Chitwan part 2 – Going deeper

Our morning hunting for crocodiles was incredible. We weren’t sure how safe we felt on the water in our tiny boat with large shadows lurking beneath us, but we’re still here to tell the story and we’re thankful for that!

In the afternoon of what was already turing out to be an exciting day, we joined a small group of people and got back into a boat. After crossing the water and back into the Chitwan national park, we walked for a few minutes before an opening in the jungle revealed a fleet of tiny Suzuki 4×4’s. After reaching ours, all 6 of us climbed into the back, with another in the front and our guide who clung onto the back. tThe plan this time, would be to go deeper into the jungle where hopefully there was a better chance to spot more wildlife.

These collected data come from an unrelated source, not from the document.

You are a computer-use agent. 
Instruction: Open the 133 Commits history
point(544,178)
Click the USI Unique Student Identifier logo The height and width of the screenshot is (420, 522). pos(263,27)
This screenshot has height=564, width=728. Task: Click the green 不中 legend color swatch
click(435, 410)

It must have been around 3 and a half minutes later that the truck came to a quiet stop. With everyone being as silent as possible, we all peered into dense forest. Sure enough, lying down in the bush there was a huge one horned rhino. He appeared to be waking from a sleep. It all happened in a bit of a dream. So close to where we started and also in the exact same area as we had been walking just hours before! As I steadied my hands, I took photos before we moved on – our guide pronouncing that we were a very lucky group…and we felt it!

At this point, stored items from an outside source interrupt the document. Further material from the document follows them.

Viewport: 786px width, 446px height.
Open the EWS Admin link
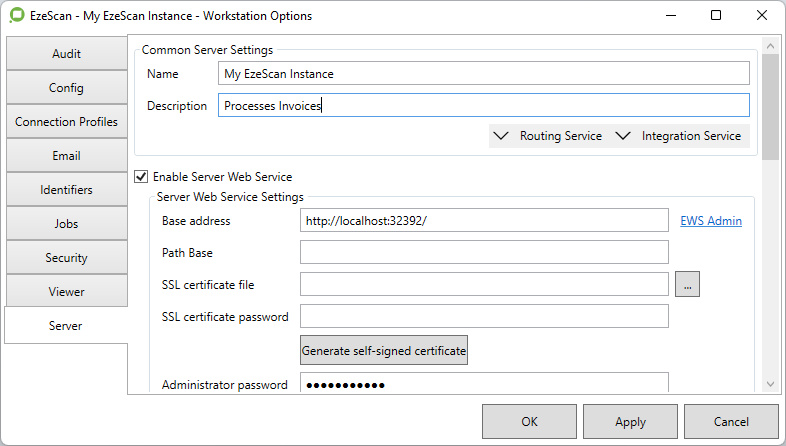click(711, 221)
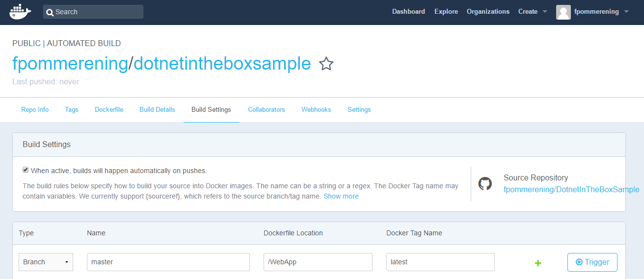Open the fpommerening/DotnetInTheBoxSample source repository link
The width and height of the screenshot is (644, 279).
point(571,189)
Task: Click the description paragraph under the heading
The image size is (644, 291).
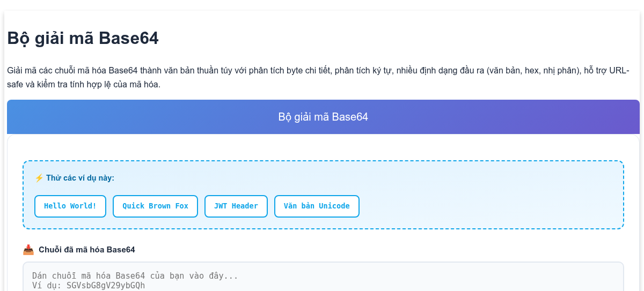Action: coord(318,78)
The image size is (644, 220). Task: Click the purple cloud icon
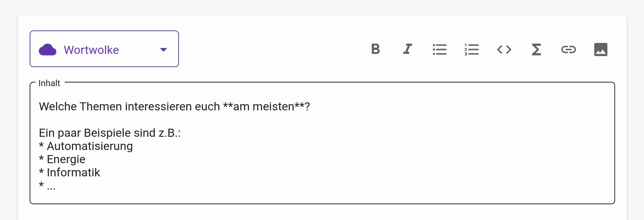[48, 50]
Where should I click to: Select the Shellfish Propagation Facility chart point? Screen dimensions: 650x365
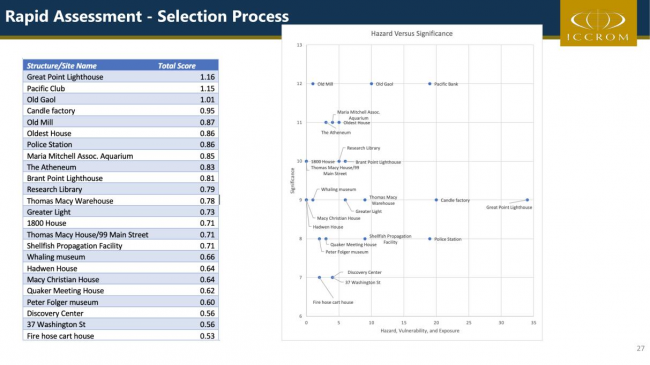tap(365, 239)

For an hour or so since that first sighting, we didn’t see any more ‘big’ animals, however, plenty of monkeys, large birds and hundreds of crocodiles…at the crocodile farm! After the farm visit and in what felt like tropical forest heat, we again hit the track. After a few minutes, we spotted another truck full of people waving their hands. We edged closer. They all appeared to be giving us different signals, some to come closer, some to stop, some seemed to say go away! We got closer, until we were parked directly behind them. What they had seen, and we were now looking at, was a huge bison. Unfortunately, we could only see the top of its back and it’s wagging tail, but apparently it was coming out of the bush. After 5 minutes of looking, it didn’t seem to want to play and stuck to the covering of the trees…when all of a sudden Malene points behind us and shouts, “look, rhinos!” Everyone turned on their heels and saw the baby rhino and its mother crossing the track. By pure chance (and Malene’s observational skills!) we had seen 2 more beautiful rhinos, this time walking along the track. The sighting was brief but incredible all the same.

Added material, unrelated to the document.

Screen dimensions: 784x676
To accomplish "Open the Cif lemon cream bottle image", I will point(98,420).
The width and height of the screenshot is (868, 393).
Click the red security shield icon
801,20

A few more minutes of driving and we reached a watch tower that over looked a watering hole and open grass land. We would spend a few minutes here and hopefully might catch a glimpse of some animals. It really was, our lucky day. Off out in the distance, walking through the grass (again) Malene spotted something medium sized and black in colour. As we both peered out, we thought at first that it must have been a wild dog, maybe one of the guides had a dog? We continued to watch it as it slowly came a little closer. It wasn’t a dog. In fact it was a very rare sloth bear with a baby cub on its back. These are apparently as rare to spot as the tigers and we were loving every second of it!

For the remainder of the trip, we came across 2 more rhinos in the forest, crocs on the waters edge (not in a farm!), peacocks, deer and a host of other beautiful animals. It had certainly been a productive day! Up close and personal with vicious, meat eating crocodiles in the morning and huge rhinos and savage sloth bears in the afternoon. WOW!

It wasn’t just the national park that we loved here, but the small village and of course the amazing lodge where we stayed. In fact, this was Malene’s favorite place so far, and its easy to see why. Quiet, peaceful and incredible nature surrounds you here and for those reasons, we both fell in love with Chitwan.

Next up, Lumbini: the birth place of Buddha. Time to get back in touch with our spiritual side.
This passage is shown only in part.